Conclusions de l'avocat général Kokott présentées le 10 décembre 2009.
Commission européenne contre Royaume d'Espagne.
Manquement d’État - Directive 96/82/CE - Maîtrise des dangers liés aux accidents majeurs impliquant des substances dangereuses - Article 11, paragraphe 1, sous c) - Obligation d’élaborer des plans d’urgence externes - Délai.
Affaire C-392/08.

Recueil de jurisprudence 2010 I-02537

ECLI identifier: ECLI:EU:C:2009:773

CONCLUSIONS DE L’AVOCAT GÉNÉRAL

MME JULIANE KOKOTT

présentées le 10 décembre 2009 ( 1 )

Affaire C-392/08

Commission européenne

contre

Royaume d’Espagne

«Manquement d’État — Directive 96/82/CE — Maîtrise des dangers liés aux accidents majeurs impliquant des substances dangereuses — Article 11, paragraphe 1, sous c) — Obligation d’élaborer des plans d’urgence externes — Délai»

Données des cibles de clic
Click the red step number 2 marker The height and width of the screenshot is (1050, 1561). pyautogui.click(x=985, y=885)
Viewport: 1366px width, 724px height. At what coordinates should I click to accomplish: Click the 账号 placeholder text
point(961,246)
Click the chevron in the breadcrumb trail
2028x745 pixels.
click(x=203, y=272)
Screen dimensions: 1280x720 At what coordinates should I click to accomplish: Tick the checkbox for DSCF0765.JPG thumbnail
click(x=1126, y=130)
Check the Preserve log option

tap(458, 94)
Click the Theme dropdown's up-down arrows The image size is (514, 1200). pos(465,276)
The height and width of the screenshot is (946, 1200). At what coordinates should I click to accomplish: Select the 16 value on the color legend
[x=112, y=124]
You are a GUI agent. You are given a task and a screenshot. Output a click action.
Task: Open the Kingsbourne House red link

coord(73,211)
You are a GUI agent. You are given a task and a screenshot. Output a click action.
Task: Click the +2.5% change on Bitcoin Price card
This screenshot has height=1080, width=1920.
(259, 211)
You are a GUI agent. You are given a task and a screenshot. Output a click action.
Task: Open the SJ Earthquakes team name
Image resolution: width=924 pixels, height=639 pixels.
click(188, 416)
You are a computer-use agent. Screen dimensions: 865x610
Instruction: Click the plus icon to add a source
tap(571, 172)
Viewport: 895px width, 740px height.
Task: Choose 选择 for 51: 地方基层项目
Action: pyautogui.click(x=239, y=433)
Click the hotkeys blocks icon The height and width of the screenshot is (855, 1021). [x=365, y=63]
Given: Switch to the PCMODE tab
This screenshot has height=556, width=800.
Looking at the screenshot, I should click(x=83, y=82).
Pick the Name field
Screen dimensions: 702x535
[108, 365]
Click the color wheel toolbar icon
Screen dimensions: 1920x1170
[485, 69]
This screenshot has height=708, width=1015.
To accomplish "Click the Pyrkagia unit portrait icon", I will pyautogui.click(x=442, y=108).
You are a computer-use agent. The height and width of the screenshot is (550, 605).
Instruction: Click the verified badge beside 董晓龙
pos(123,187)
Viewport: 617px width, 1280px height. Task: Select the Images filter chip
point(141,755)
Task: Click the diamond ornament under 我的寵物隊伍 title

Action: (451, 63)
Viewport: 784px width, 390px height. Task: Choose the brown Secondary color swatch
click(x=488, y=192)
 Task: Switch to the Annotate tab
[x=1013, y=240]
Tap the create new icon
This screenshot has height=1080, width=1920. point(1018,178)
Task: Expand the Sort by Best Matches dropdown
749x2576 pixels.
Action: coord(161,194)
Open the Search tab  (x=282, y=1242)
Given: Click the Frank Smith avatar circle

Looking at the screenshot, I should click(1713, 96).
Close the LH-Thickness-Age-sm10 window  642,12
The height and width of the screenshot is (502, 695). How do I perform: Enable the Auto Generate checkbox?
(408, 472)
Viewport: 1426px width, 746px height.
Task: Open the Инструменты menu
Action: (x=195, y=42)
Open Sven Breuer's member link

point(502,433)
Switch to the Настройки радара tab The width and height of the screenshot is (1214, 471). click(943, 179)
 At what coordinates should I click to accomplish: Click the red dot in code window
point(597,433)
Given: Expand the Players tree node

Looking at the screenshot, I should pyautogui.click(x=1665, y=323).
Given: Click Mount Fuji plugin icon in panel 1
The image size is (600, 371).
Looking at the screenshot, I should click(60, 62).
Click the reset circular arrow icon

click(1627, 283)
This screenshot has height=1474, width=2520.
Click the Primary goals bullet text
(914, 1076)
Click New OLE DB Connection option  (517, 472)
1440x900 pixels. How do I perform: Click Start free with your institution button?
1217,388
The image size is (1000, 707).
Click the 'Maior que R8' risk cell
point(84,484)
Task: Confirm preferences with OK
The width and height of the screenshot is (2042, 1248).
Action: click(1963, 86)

### ÉNONCÉ A
Recopiez le passage des conclusions de l'avocat général Kokott qui va de « Manquement d’État - Directive » jusqu'à « 10 décembre 2009 ( 1 ) » inclus.
### ÉNONCÉ B
Indiquez si chacun des énoncés suivants est conforme aux conclusions de l'avocat général Kokott, en répondant par oui ou par non et en citant les mots décisifs du document : (i) les conclusions ont été présentées le 10 décembre 2009 ; (ii) l'affaire oppose la Commission européenne au Royaume de Belgique ; (iii) l'obligation en cause concerne l'élaboration de plans d'urgence internes.
### ÉNONCÉ C
Poursuivez les conclusions de l'avocat général Kokott dans l'affaire C-392/08 à partir de leur dernière ligne.

### RÉPONSE ATTENDUE A
Manquement d’État - Directive 96/82/CE - Maîtrise des dangers liés aux accidents majeurs impliquant des substances dangereuses - Article 11, paragraphe 1, sous c) - Obligation d’élaborer des plans d’urgence externes - Délai.
Affaire C-392/08.

Recueil de jurisprudence 2010 I-02537

ECLI identifier: ECLI:EU:C:2009:773

CONCLUSIONS DE L’AVOCAT GÉNÉRAL

MME JULIANE KOKOTT

présentées le 10 décembre 2009 ( 1 )

### RÉPONSE ATTENDUE B
(i) Oui : « présentées le 10 décembre 2009 ».
(ii) Non : « Commission européenne contre Royaume d'Espagne ».
(iii) Non : « Obligation d’élaborer des plans d’urgence externes ».

### RÉPONSE ATTENDUE C
I — Introduction

1.

La directive 96/82/CE du Conseil, du 9 décembre 1996, concernant la maîtrise des dangers liés aux accidents majeurs impliquant des substances dangereuses ( 2 ) (ci-après la «directive Seveso II»), a pour objet la protection contre les risques d’accidents lors de l’utilisation industrielle de certaines substances. Par conséquent, elle exige notamment que ce que l’on appelle des plans d’urgence internes et externes soient établis pour les entreprises en cause.

2.

La Commission européenne critique le fait que les autorités espagnoles n’aient pas établi les plans d’urgence externes pour l’ensemble des entreprises concernées. Le Royaume d’Espagne répond qu’il n’existe pas de délai pour adopter ces plans. Par ailleurs, certains plans d’urgence internes et des informations des entreprises manqueraient.

II — Cadre juridique

3.

Les dispositions pertinentes relatives aux plans d’urgence sont prévues à l’article 11 de la directive Seveso II.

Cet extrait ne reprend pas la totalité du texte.